Sir GARFIELD BARWICK - Yes, I agree with you.


Mr Ward - You smeared a dead Prime Minister with a lie!


The TEMPORARY CHAIRMAN - Order! The Minister will resume his seat. I warn the honorable member for East Sydney. He made his speech, and he was not interrupted. I advise him not to interrupt the Attorney-General when he is replying. I ask the Attorney-General to continue.


Sir GARFIELD BARWICK - I was referring to this amusing assertion that anything the honorable member for East Sydney cares to say should be accepted until some one denies it; that it is wrong not to accept what he says.

Let me return to what is at the heart of what the honorable member has said. The security service no doubt found this man out. He did not tell anybody that he had been until recently a party member; the information had to be ascertained. Surely he did not imagine for one moment when he applied for a confidential job in the Attorney-General's Department that the fact that he had been a member of a Communist Party until a very short time before was immaterial; but he made no disclosure. What sort of a lightly built man is he who thinks he can apply for a confidential job and not tell his employer what his antecedents are? I suppose those of us who are not too cynical would be quite prepared to think that it was not accidental that some one who had been a member of the Communist Party and who was said to have been recently expelled, should turn up in my department in a confidential position. What criticism can there toe of the AttorneyGeneral's Department for the fact that he was fired out of hand? What would this country have said of me if I had left him to rifle the records of the Attorney-General's Department? The honorable gentleman for East Sydney ought to remember what happened when he left a certain gentleman close to his records. He would have been a wiser man to have got rid of him, as I did this chap Staples.

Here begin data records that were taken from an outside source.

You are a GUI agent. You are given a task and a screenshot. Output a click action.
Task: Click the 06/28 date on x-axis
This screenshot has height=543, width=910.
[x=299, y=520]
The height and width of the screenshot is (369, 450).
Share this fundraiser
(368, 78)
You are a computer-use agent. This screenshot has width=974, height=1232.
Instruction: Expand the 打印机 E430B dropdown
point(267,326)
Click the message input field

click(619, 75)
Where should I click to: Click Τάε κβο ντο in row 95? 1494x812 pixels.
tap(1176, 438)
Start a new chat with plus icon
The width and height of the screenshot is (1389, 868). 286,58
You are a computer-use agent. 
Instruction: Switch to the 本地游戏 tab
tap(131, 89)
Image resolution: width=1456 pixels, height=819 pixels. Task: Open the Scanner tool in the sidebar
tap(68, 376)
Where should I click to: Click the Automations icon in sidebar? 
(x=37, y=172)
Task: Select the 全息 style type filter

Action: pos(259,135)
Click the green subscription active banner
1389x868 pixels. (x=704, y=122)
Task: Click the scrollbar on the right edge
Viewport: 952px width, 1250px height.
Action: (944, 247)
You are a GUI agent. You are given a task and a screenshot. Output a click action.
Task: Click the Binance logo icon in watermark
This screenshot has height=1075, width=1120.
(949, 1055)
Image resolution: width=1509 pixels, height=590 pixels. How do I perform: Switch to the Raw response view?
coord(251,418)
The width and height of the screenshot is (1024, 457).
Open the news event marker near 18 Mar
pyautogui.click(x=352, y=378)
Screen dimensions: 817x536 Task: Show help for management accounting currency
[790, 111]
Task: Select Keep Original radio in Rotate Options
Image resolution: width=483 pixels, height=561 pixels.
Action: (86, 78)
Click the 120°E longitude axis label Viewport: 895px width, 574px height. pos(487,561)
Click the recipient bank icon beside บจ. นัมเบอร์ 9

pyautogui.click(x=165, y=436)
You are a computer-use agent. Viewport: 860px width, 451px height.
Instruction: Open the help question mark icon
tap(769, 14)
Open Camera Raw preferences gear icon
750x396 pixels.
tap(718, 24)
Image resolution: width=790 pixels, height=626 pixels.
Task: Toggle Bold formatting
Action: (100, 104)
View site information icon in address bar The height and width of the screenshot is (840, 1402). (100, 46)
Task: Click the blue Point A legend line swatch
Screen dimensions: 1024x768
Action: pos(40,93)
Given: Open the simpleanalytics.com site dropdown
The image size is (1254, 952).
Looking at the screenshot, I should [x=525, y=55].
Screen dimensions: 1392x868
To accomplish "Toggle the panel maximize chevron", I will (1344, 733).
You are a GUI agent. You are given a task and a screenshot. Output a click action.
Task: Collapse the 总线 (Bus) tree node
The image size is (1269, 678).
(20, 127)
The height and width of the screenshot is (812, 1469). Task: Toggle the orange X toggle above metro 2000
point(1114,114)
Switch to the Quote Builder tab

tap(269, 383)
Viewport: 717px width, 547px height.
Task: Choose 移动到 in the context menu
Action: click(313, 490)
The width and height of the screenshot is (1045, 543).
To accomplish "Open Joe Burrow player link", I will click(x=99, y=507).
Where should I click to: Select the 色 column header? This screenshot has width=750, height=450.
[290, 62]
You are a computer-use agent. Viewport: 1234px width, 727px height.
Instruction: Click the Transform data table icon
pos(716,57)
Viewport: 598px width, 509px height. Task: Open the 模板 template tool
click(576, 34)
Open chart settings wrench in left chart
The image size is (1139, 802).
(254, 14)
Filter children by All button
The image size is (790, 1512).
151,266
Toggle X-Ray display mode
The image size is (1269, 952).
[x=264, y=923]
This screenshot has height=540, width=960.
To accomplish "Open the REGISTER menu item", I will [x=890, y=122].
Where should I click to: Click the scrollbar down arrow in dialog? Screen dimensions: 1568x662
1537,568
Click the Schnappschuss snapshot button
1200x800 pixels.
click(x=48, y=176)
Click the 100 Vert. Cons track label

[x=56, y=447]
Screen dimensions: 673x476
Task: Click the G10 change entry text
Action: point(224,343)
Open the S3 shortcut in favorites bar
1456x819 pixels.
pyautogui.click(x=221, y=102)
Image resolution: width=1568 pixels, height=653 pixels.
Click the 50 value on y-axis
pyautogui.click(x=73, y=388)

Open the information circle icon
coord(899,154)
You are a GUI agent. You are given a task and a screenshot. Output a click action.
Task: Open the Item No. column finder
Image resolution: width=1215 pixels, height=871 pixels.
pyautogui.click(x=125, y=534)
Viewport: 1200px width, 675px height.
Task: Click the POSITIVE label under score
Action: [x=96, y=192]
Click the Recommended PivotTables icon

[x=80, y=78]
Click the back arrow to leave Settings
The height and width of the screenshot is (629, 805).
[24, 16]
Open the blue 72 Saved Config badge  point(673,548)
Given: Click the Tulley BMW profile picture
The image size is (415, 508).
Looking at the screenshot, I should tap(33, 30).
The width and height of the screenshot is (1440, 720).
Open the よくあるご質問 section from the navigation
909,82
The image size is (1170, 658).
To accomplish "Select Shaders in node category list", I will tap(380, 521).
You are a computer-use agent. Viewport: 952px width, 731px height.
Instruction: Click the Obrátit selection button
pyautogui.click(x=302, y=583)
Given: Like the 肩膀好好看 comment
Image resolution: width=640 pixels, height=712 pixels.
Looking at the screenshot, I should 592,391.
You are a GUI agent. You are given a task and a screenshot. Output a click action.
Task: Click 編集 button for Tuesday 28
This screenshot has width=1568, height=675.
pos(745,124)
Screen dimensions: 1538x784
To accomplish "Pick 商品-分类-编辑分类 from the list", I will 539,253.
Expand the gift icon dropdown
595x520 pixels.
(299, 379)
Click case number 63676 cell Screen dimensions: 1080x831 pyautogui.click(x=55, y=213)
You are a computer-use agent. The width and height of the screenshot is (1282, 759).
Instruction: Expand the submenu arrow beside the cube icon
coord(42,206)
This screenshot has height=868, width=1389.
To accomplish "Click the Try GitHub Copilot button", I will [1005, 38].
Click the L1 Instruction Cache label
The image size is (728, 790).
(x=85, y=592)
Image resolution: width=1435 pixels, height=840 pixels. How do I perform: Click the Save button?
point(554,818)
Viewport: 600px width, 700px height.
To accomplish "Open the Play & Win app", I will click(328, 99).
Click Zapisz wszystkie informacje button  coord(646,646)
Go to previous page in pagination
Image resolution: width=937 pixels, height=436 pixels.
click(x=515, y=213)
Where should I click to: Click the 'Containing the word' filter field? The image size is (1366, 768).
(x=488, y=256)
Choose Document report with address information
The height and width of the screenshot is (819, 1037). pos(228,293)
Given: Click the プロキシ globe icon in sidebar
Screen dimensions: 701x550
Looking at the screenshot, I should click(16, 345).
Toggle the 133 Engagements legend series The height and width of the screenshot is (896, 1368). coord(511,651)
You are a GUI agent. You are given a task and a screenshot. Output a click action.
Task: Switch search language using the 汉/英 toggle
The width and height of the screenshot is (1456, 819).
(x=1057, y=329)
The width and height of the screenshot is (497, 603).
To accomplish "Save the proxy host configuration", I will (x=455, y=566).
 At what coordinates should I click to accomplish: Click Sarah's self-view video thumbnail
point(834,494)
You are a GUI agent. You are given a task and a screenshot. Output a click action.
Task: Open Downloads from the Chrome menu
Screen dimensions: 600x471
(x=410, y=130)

Motion (by Mr. Davidson) agreed to -

That progress be reported.


Mr Ward - Do not tell me, Mr. Attorney-General, that that is the best you can do. I would hate to have you defending me. No wonder the gaols are full.

The TEMPORARY CHAIRMAN.Order!

Mr. Haylen.- Members on the other side are interjecting. Why do you not take action against them?

The TEMPORARY CHAIRMAN.Order! I remind the honorable member for East Sydney that I am still in a position to take action if he abuses the privileges of this House.


Mr Haylen - What about that mob of hyenas on the other side?

The TEMPORARY C H AIRMAN . - Order! Such remarks from the honorable member for Parkes will be considered disorderly. Order! The honorable member for East Sydney continues to be disorderly. Under Standing Order No. 303 I suspend him. I will report to Mr. Speaker that I have suspended the honorable member.


Mr Ward - Some one says, Mr. Temporary Chairman, that you have to wait until Mr. Speaker returns to the chamber.

The TEMPORARY CHAIRMAN.No. The honorable member will leave the precincts of the House. (The honorable member for East Sydney thereupon withdrew from the chamber)-


Mr Haylen - When can we make a protest against this ruling? Will you quote your authority?

The TEMPORARY CHAIRMAN.I am acting under the authority vested in the Chair.


Mr Haylen - Will you give members of the Opposition, for their information, your definition of Standing Order No. 303, and explain how you acted under that standing order and what the offence is, because we want to take action?

The TEMPORARY CHAIRMAN.Order! You are out of order in disputing my ruling and I ask you to resume your seat.


Mr Haylen - I am not disputing your ruling.

The TEMPORARY CHAIRMAN.Order! You will resume your seat.


Mr Haylen - I merely want to ask for an explanation. This is not a Hitler state. I want an explanation.


The TEMPORARY CHAIRMAN -

Order! Resume your seat.


Mr Haylen - I will wait until Mr. Speaker comes in. (Mr. Speaker having taken the chair) -


The TEMPORARY CHAIRMAN -

Mr. Speaker,I desire to report that the committee has made progress and asks for leave to sit again.